IGD’s new forecast shows that food and drink inflation will not turn negative until at least 2028, estimating that the figure will sit between +0.3% and +2.3% at the end of 2024, compared to 8% currently. As businesses will be under pressure to observe margins, the report states that living standards are expected to fall lower than pre-pandemic levels.
IGD expects to see inflation level off at +1% to +2% by 2025, contributing to a cost-of-living crisis for some time. Contrastingly, the industry organisation’s analysts estimate that fewer shoppers will be cutting their expenditure. Although, it is suggested that many will be using their resources to pay off debt.
James Walton, Chief Economist at IGD, said: “For the foreseeable future, UK output will remain flat, meaning that economic recovery from the pandemic is now in the past rather than the short to mid-term future.”
Michael Freedman, Head of Economic and consumer insight, added: “The recent inflation figures highlight that the cost-of-living crisis is still real for many consumers. There is a real divide between mainstream society and those on the lowest incomes. A one size fits all approach to meeting customer needs will not suffice in this market.”
As political parties share their plans for reforming the UK economy towards the General Election, IGD stated that food businesses will also need to keep abreast of the slew of upcoming new policy changes.

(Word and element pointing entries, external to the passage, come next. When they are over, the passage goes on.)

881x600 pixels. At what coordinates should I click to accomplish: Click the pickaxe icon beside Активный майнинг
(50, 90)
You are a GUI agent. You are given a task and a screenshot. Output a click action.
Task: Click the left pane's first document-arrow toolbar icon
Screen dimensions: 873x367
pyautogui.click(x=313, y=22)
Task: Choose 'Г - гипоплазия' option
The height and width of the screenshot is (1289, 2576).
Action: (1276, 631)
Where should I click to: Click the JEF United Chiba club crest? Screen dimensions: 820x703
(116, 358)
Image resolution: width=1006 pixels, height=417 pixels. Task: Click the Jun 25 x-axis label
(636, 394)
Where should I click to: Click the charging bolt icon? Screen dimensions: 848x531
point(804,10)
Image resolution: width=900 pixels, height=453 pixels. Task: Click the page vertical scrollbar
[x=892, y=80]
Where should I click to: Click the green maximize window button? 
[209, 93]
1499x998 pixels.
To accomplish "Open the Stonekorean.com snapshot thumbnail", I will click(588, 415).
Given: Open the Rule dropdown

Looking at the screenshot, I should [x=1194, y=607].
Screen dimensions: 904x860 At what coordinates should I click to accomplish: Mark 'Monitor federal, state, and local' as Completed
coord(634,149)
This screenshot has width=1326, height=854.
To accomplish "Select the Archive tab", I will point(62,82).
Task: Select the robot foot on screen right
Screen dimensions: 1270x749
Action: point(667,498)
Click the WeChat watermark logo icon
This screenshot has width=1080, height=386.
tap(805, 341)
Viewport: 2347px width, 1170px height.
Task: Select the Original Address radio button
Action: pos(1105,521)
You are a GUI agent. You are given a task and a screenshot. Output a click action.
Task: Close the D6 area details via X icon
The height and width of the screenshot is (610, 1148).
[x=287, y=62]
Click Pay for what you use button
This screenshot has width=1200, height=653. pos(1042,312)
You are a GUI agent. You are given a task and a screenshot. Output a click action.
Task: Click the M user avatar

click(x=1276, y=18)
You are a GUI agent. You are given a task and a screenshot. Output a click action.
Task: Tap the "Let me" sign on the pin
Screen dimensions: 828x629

It highlighted that ahead of the Spring Budget, there will be a full roll-out of the Target Operating Model, which will see processes at borders change and potentially slow down imports on the road. Other new policy activities include a review of origin labelling for food and consumer goods, an update on the interoperability of the deposit return scheme, and the government’s response to the independent review into labour shortages in the food supply chain.
As the food and consumer goods sector strives for resilience in the run-up to an election, IGD’s Economics and Public Policy Manager, Matt Stoughton-Harris, said: “The Conservatives will be compelled to take action on previously stalled food security and environment policies in the event of a third term, while Labour have shared a Green prosperity plan that would increase investment in businesses, alongside loosening the supply-chain with improved relationships with the EU.”
Regardless of which government inherits the UK’s complex economic and policy landscape, IGD’s latest Viewpoint Report recommends that food businesses plan ahead to stay ahead of policy changes in a tough climate of low economic growth.
NAM Implications:
- Given that supply and retail is about implementation…
- …IGD rightly focuses on the results of economic and political changes.
- Thus allowing supplier and retailer teams to focus on practical application…
- …in terms of optimising joint gains at the supplier-retailer interface.
- A close reading of the IGD’s latest Viewpoint Report has to be of benefit.